| LATIHAN |
Ubah "hewan" menjadi "binatang" pada teks tentang badan dan jiwa, mulai dari "Pada makhluk hidup, tubuh" sampai dengan "prinsip kehidupan manusia.", lalu tuliskan kembali bagian itu.

| TEKS BACAAN |
Badan dan Jiwa
Badan dan jiwa merupakan satu kesatuan yang membentuk pribadi manusia.
Manusia tidak disebut sebagai manusia kalau ia tidak memiliki jiwa. Demikian
juga ia tidak akan disebut sebagai manusia jikalau jiwa tidak ada untuk
menjiwainya, dan sebaliknya jiwapun bukan manusia jikalau tanpa badan. Badan
dan jiwa adalah satu kesatuan. Kesatuan keduanya menentukan keutuhan pribadi
manusia.
Pada makhluk hidup, tubuh atau badan adalah bagian
fisik materi manusia atau hewan, yang dapat dikontraskan dengan roh, sifat, dan tingkah laku. Tentu
saja semua orang mengetahui apa yang dimaksud dengan badan. Jiwa adalah unsur
batiniah manusia yang tidak dapat dilihat. Jiwa manusia meliputi beberapa
unsur, pikiran, emosi (perasaan) dan kehendak. Dengan pikirannya, manusia dapat
berpikir. Dengan perasaannya, manusia dapat mengasihi. Dengan kehendaknya,
manusia dapat memilih. Kita berbeda dengan hewan, karena kita adalah makhluk
hidup yang memiliki roh. Roh sendiri itu adalah prinsip kehidupan manusia.
Tetapi, yang menjadi pertanyaan adalah bagaimana kita harus paham akan
badan dan jiwa? Bagaimana peranan badan dan jiwa dalam membentuk eksistensi
manusia? Dua pertanyaan ini yang akan menjadi titik utama diskusi dalam paper
ini. Pada paper ini saya akan menjelaskan lima bagian. Bagian pertama berisikan
tentang dua aliran yang melihat kedudukan badan dan jiwa secara bertolak
belakang, yakni monisme dan dualisme. Bagian kedua berisikan tanggapan sekilas
terhadap kedua aliran tersebut. Bagian ketiga adalah saya akan menjelaskan
hakikat badan manusia. Pada bagian keempat saya akan menjelaskan hakikat jiwa
manusia. Bagian kelima merupakan kesimpulan dari semua teori tentang badan dan
jiwa.

| BAHAN TERKUMPUL |
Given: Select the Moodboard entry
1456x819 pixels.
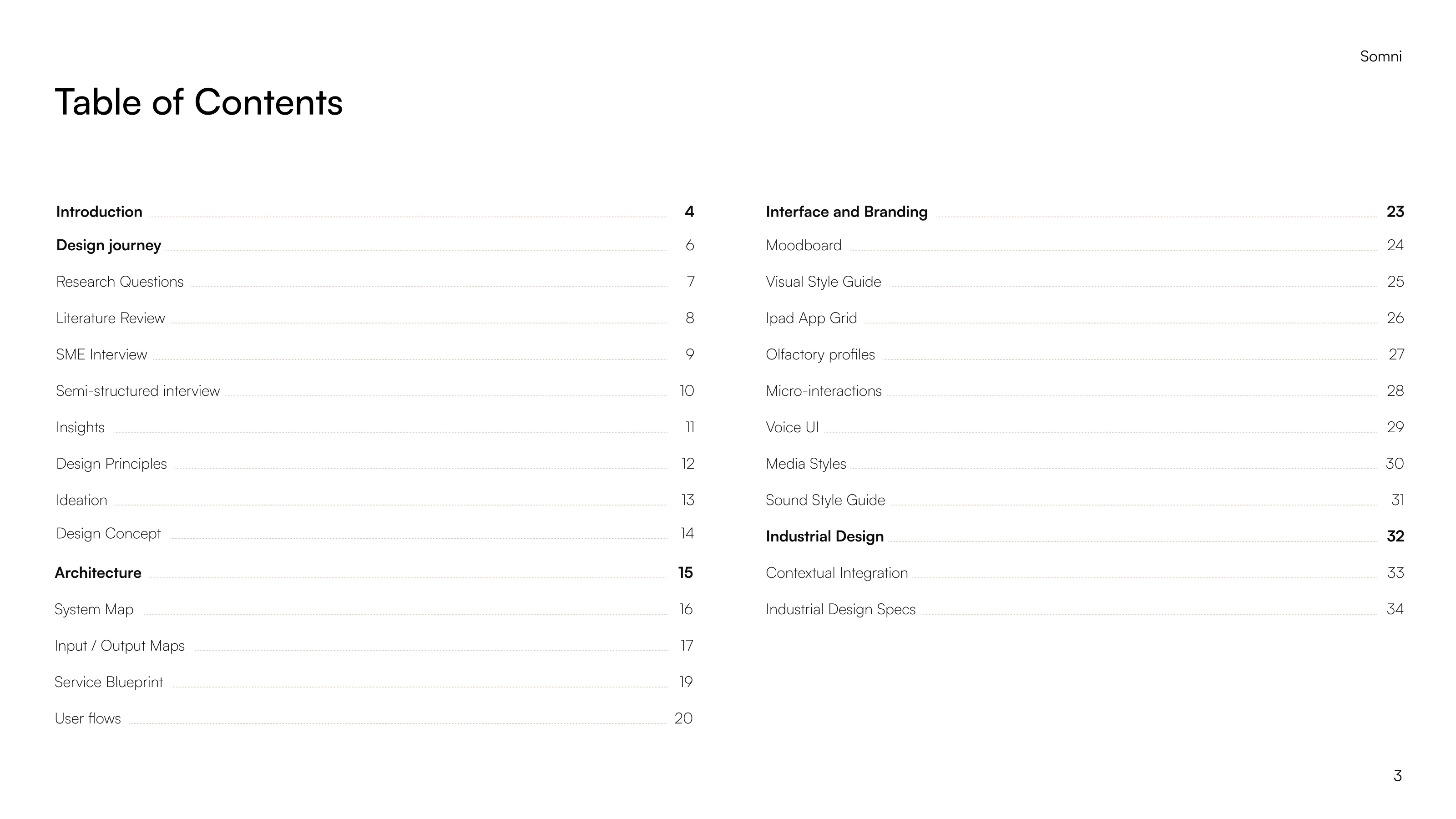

| HASIL AKHIR |
Pada makhluk hidup, tubuh atau badan adalah bagian
fisik materi manusia atau binatang, yang dapat dikontraskan dengan roh, sifat, dan tingkah laku. Tentu
saja semua orang mengetahui apa yang dimaksud dengan badan. Jiwa adalah unsur
batiniah manusia yang tidak dapat dilihat. Jiwa manusia meliputi beberapa
unsur, pikiran, emosi (perasaan) dan kehendak. Dengan pikirannya, manusia dapat
berpikir. Dengan perasaannya, manusia dapat mengasihi. Dengan kehendaknya,
manusia dapat memilih. Kita berbeda dengan binatang, karena kita adalah makhluk
hidup yang memiliki roh. Roh sendiri itu adalah prinsip kehidupan manusia.